BioWorld International Correspondent

LONDON The “junk” DNA in the human genome so-called because no one knows what its function is may not be so useless after all. Researchers have now described a novel type of genetic mutation, which leads to disease even though it does not lie in the part of the DNA that normally contributes information to make a protein.

The gene concerned is known as ataxia-telangiectasia mutated, or ATM. People who inherit ATM have the disease ataxia-telangiectasia. One of the abnormalities associated with the disease is a predisposition to developing cancer.

Francisco Baralle, director of the International Centre for Genetic Engineering and Biotechnology in Trieste, Italy, together with collaborators at the Hannover Medical School in Hannover, Germany, report their results in a letter to Nature Genetics (the March 11, 2002, advance online publication) titled “A new type of mutation causes a splicing defect in ATM.”

Baralle told BioWorld International, “This study began when we found a patient with ataxia-telangiectasia for whom the only change in ATM was in the middle of an intron in other words, in functional terms, it was in the middle of nowhere.” It is, he said, the first time that anyone has described a mutation of this kind.

The human genome is composed of DNA sequences called exons, which code for proteins; sequences that separate exons within the gene, called introns; and large intergenic sequences. Most of the latter two types of sequences lack an ascribed function and hence have been thought of as “junk” DNA. But the Nature Genetics paper showed that there is more function in junk DNA than anyone would ever have thought, Baralle said. “In this case, the lack of four bases in the middle of what everyone thought was junk DNA is causing a disease.”
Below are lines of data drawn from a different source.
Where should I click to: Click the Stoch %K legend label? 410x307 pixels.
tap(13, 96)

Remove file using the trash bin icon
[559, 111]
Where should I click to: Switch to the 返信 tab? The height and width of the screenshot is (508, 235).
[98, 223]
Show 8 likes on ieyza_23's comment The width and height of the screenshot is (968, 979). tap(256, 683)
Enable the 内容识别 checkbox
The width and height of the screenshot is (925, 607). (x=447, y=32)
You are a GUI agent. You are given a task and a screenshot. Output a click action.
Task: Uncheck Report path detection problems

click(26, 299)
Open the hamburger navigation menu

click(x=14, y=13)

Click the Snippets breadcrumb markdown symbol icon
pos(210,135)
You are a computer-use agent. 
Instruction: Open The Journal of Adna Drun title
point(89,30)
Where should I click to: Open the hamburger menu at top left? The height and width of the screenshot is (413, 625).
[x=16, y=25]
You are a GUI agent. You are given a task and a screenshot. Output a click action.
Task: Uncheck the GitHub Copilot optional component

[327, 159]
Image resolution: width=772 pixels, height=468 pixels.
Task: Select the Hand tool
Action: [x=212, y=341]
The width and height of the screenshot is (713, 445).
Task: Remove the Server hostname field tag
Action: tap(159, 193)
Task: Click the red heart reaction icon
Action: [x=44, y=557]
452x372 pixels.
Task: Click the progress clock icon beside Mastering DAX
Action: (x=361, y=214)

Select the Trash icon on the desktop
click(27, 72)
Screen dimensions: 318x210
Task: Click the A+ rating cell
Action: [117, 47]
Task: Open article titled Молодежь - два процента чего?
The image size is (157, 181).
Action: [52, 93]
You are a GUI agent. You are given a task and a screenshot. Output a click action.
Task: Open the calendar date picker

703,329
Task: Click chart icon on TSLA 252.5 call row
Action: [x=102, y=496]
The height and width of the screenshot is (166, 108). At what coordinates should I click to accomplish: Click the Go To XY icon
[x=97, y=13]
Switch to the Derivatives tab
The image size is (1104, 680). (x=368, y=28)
Normally, prior to protein manufacture, the cell’s enzymes first splice the RNA, removing the introns and joining up the exons to provide the message required for making the protein. If researchers were to see a small mutation in one of the introns, Baralle said, they would probably assume that it was a polymorphism a small variation in the non-coding sequences, of a type that occurs quite frequently between normal individuals and is of little consequence.

This was certainly not the case in the patient Baralle and his colleagues were studying. Experiments carried out by the team showed that the mutation abolished a recognition site for a molecule called U1 snRNP. The name stands for U1 small nuclear ribonucleoprotein. The new sequence itself was termed the intron-splicing processing element, or ISPE.

Baralle explained: “Normally, U1 snRNP participates in the recognition of one of the boundaries of the exon called the 5’ splice site, defining the exons from the introns. In this case, however, U1 snRNP was found interacting with a sequence thousands of nucleotides away from any known exon of the gene. The function of this interaction, which has been unknown up till now, was revealed by the mutation in the patient, which abolished the interaction with U1. The lack of binding of U1 to this intronic region, the ISPE, resulted in the surrounding sequence being treated in the mutant like a cryptic exon that is, included in the messenger RNA and hence producing a non-functional, truncated protein.”

The group then tried moving the ISPE sequence to another exon. They introduced the sequence into exon 9 of the cystic fibrosis transmembrane regulator. The cells made the resulting messenger RNA without including exon 9.

In another set of experiments, they were able to “rescue” the function of the patient’s cells in vitro by introducing a modified U1 snRNP molecule that was able to recognize the mutated site.

Baralle said that the ISPE could play a role in a hitherto unknown RNA processing step. “The mutation that we have observed gives us the opportunity to look at something that has been missed up till now. We speculate that the ISPE takes part in normal RNA processing and that it may define an intermediate step in RNA processing,” he said.

Finally, an important lesson from this study, Baralle concluded, is that the team would never have made its discovery purely by computer scanning of the genome. “If you don’t have a functional assay for changes in the genome, then you may decide that something is just a polymorphism, simply because you don’t know what its normal function is,” he said.

Baralle pointed out that U1 snRNA may have therapeutic potential because it can correct genetic defects in vivo. “We have shown that when a modified U1 snRNP binds to an exon,” Baralle said, “it makes that exon disappear. This type of molecule has, for example, the potential to be used to knock out an oncogene that is causing cancer.”